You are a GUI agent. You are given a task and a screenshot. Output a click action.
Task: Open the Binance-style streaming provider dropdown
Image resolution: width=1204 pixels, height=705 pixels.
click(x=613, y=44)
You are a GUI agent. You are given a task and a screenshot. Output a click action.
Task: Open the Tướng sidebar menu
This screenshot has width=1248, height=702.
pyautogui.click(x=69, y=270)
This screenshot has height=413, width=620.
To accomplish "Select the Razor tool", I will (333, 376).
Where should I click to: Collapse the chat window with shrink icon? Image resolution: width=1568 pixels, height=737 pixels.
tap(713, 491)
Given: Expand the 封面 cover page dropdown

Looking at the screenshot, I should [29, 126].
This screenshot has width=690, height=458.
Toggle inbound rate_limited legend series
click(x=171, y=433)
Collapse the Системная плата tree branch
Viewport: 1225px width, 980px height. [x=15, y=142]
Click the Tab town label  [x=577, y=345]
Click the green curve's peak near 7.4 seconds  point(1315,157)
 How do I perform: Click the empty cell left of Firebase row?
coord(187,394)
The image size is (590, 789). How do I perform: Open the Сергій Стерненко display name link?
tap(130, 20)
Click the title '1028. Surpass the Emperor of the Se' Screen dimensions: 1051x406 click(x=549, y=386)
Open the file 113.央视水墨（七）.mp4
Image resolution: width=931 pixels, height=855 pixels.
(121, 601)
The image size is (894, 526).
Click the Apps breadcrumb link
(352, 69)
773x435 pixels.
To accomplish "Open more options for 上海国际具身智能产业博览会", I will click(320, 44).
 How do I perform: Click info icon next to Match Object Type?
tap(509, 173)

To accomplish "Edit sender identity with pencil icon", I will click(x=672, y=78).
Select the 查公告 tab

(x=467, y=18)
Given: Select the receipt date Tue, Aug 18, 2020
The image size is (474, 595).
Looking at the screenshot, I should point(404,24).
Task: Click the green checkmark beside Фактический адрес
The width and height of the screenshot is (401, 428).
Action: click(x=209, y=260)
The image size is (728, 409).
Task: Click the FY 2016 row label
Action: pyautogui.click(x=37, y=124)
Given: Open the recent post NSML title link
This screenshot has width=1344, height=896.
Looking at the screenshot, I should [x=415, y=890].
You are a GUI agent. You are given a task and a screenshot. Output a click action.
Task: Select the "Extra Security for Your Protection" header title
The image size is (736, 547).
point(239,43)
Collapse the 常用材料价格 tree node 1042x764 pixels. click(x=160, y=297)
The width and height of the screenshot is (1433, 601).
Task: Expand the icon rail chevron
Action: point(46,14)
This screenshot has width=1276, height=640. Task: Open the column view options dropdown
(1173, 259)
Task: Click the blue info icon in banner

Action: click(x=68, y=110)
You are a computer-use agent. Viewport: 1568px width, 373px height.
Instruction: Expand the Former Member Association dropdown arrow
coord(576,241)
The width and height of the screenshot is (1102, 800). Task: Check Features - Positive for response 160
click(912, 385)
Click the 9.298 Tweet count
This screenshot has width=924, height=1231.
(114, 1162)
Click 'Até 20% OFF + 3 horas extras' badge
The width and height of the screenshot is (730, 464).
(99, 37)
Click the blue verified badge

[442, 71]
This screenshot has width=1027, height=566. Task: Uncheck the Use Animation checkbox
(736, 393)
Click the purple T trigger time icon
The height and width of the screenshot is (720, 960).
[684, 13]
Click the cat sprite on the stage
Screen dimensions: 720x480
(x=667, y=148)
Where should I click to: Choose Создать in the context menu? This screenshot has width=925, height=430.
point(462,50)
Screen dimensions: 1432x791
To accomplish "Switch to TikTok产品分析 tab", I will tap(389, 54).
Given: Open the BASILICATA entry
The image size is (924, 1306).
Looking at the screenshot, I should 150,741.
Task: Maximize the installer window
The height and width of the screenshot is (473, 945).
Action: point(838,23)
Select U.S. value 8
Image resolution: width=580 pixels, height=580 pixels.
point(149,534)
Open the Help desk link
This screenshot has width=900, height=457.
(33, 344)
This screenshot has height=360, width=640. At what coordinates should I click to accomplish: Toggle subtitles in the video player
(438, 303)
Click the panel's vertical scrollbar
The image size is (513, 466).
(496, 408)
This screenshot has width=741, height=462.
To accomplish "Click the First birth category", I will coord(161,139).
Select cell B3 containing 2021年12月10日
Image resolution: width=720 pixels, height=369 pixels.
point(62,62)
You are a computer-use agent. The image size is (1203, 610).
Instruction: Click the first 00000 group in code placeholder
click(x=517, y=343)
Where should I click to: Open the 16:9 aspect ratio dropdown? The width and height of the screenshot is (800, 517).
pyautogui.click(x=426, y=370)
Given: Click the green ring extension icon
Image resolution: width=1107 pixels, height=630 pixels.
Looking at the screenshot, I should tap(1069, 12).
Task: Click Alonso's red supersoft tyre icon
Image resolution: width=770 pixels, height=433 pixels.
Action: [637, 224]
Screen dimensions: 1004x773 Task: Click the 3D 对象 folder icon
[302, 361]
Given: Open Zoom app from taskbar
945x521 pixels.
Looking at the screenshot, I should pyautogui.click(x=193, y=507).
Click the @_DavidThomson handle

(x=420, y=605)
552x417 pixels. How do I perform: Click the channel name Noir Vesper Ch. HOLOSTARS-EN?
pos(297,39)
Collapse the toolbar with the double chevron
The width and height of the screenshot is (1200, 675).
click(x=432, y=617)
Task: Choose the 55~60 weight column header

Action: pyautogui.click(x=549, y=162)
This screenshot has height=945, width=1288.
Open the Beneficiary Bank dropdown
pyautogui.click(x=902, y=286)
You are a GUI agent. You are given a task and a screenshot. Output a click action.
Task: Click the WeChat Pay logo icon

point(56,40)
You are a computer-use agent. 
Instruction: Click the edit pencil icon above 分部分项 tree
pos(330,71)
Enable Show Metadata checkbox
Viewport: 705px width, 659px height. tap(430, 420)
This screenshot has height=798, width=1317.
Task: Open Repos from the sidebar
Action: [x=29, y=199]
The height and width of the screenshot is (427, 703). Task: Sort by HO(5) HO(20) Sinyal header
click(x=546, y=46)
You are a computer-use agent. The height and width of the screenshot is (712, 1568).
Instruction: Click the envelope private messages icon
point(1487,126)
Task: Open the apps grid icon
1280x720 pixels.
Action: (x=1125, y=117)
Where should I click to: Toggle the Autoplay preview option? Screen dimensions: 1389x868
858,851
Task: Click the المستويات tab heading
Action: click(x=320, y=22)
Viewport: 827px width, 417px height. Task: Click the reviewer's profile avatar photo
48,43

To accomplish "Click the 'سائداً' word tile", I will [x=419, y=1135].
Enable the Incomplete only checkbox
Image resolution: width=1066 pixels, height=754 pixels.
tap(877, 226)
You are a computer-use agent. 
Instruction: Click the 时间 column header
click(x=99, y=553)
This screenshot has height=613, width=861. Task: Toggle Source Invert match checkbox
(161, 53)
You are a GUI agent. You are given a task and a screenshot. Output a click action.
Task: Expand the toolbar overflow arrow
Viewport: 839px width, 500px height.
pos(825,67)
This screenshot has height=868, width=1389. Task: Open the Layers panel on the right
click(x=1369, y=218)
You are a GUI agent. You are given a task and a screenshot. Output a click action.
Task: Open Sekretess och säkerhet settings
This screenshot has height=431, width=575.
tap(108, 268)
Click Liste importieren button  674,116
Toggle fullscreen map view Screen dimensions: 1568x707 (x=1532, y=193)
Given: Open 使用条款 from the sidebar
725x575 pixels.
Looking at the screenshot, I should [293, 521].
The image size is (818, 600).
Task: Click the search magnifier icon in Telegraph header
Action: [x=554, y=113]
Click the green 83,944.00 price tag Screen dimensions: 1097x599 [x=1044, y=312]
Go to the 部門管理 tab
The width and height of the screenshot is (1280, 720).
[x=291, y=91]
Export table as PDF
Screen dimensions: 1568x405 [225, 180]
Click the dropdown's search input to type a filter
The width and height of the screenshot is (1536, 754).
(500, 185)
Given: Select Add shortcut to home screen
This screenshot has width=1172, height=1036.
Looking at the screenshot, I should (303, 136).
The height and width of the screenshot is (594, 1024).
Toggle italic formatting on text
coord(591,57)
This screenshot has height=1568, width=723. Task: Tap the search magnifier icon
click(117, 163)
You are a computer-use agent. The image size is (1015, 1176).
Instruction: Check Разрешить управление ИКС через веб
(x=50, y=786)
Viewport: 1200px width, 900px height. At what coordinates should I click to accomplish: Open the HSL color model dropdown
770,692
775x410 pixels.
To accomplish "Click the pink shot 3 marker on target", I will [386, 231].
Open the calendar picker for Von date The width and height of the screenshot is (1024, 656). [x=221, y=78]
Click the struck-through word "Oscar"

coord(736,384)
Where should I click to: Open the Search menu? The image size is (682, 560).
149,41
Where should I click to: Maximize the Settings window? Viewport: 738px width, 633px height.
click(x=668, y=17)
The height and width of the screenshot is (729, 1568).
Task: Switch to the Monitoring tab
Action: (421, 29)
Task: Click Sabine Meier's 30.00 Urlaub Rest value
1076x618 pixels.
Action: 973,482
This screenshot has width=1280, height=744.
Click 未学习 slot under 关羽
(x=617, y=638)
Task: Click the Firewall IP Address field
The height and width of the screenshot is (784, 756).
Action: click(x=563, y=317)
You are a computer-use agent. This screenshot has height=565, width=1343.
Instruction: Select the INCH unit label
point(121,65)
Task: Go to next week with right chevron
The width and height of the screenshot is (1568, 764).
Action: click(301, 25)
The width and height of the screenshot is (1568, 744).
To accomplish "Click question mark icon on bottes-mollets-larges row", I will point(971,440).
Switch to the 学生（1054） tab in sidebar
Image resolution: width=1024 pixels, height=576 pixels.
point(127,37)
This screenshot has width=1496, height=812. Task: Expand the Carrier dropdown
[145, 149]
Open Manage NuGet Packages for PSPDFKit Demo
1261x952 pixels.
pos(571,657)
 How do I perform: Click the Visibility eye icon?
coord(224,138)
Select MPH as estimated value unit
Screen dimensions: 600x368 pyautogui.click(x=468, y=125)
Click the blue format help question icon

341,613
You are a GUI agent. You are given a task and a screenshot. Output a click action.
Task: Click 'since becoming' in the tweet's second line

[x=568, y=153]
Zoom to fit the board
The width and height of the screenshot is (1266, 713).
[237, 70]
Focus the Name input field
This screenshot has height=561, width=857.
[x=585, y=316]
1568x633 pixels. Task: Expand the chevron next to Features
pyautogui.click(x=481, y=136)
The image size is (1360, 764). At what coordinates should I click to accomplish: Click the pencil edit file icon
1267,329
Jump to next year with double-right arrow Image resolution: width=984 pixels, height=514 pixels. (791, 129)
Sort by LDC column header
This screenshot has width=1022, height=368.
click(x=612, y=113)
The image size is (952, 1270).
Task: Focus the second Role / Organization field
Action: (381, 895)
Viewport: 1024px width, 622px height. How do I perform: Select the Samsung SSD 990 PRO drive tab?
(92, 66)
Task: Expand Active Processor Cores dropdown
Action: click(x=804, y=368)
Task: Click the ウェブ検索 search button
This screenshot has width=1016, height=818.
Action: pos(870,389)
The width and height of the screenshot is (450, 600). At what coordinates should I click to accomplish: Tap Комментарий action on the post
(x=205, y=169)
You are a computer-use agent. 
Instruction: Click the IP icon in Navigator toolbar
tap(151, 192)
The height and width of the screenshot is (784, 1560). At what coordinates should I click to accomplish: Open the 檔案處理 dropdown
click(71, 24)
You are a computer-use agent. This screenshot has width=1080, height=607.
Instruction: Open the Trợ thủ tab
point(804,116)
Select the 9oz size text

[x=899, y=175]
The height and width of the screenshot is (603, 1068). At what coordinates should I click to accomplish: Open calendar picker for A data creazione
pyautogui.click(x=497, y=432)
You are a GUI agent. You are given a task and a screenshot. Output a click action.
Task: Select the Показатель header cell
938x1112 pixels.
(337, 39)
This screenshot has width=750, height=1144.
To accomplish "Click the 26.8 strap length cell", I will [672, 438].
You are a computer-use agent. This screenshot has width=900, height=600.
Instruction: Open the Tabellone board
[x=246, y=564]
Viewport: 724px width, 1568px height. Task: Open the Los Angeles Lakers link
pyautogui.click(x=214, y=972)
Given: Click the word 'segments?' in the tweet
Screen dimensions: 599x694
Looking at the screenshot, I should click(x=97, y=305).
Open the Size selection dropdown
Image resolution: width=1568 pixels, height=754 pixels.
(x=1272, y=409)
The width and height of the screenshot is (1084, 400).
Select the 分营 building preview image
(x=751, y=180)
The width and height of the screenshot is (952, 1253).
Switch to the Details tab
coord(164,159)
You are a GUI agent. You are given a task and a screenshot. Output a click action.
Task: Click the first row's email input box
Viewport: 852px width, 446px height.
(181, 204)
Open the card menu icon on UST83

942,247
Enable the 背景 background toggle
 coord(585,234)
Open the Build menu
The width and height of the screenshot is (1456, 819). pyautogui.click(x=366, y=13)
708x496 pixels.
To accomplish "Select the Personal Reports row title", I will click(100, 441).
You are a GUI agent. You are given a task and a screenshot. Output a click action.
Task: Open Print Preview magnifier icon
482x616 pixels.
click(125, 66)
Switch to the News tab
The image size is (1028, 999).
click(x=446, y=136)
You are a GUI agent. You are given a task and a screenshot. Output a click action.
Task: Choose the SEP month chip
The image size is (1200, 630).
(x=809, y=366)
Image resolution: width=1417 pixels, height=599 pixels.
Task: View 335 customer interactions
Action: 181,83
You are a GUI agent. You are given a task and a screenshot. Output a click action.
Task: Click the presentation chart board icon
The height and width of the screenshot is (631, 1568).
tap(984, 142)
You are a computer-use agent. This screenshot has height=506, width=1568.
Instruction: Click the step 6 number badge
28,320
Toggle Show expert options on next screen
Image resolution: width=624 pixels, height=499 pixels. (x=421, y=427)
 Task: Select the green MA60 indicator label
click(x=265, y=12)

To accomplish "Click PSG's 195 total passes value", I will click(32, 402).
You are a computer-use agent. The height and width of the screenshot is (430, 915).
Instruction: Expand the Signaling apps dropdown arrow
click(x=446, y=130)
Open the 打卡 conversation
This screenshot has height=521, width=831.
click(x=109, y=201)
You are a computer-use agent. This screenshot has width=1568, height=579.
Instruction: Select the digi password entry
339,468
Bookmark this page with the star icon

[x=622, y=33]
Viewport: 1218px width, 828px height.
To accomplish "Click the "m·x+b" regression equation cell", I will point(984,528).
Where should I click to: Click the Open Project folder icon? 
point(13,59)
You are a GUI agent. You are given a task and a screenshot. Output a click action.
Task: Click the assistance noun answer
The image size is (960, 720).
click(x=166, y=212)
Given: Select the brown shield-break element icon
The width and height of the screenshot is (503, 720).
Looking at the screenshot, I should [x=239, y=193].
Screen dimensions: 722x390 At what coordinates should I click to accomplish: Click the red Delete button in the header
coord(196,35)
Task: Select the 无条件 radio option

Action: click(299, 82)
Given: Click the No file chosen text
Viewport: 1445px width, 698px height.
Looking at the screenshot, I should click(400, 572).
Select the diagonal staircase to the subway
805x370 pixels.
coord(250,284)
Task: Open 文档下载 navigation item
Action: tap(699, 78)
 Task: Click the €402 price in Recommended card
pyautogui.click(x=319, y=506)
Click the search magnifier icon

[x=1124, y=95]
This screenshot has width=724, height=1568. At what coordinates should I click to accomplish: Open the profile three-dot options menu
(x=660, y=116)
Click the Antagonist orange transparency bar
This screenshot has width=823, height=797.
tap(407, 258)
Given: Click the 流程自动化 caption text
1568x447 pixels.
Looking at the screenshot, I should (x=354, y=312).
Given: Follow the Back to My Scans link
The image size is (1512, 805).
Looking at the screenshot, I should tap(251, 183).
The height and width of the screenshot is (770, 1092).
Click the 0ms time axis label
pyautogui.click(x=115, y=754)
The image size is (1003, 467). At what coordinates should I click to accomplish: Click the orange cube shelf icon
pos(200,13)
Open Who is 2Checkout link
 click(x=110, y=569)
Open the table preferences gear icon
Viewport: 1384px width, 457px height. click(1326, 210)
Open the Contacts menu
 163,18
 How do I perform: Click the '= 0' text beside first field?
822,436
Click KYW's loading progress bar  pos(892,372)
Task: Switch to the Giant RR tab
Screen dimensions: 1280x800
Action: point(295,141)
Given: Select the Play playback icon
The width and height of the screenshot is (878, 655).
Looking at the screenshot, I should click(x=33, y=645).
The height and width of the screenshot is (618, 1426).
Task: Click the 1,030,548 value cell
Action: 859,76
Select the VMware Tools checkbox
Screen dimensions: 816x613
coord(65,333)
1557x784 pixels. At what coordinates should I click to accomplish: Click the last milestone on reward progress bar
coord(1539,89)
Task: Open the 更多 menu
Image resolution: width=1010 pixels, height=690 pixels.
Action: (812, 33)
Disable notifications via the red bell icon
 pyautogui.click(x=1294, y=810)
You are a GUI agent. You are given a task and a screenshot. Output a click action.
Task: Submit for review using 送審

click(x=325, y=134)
########
What to work on: Among the entries above, the line containing "Task: Click the €402", the line containing "Given: Follow the Back to My Scans link", and all lines between them are to be restated word for word; nothing else belongs in the reply.

Task answer:
 Task: Click the €402 price in Recommended card
pyautogui.click(x=319, y=506)
Click the search magnifier icon

[x=1124, y=95]
This screenshot has width=724, height=1568. At what coordinates should I click to accomplish: Open the profile three-dot options menu
(x=660, y=116)
Click the Antagonist orange transparency bar
This screenshot has width=823, height=797.
tap(407, 258)
Given: Click the 流程自动化 caption text
1568x447 pixels.
Looking at the screenshot, I should (x=354, y=312).
Given: Follow the Back to My Scans link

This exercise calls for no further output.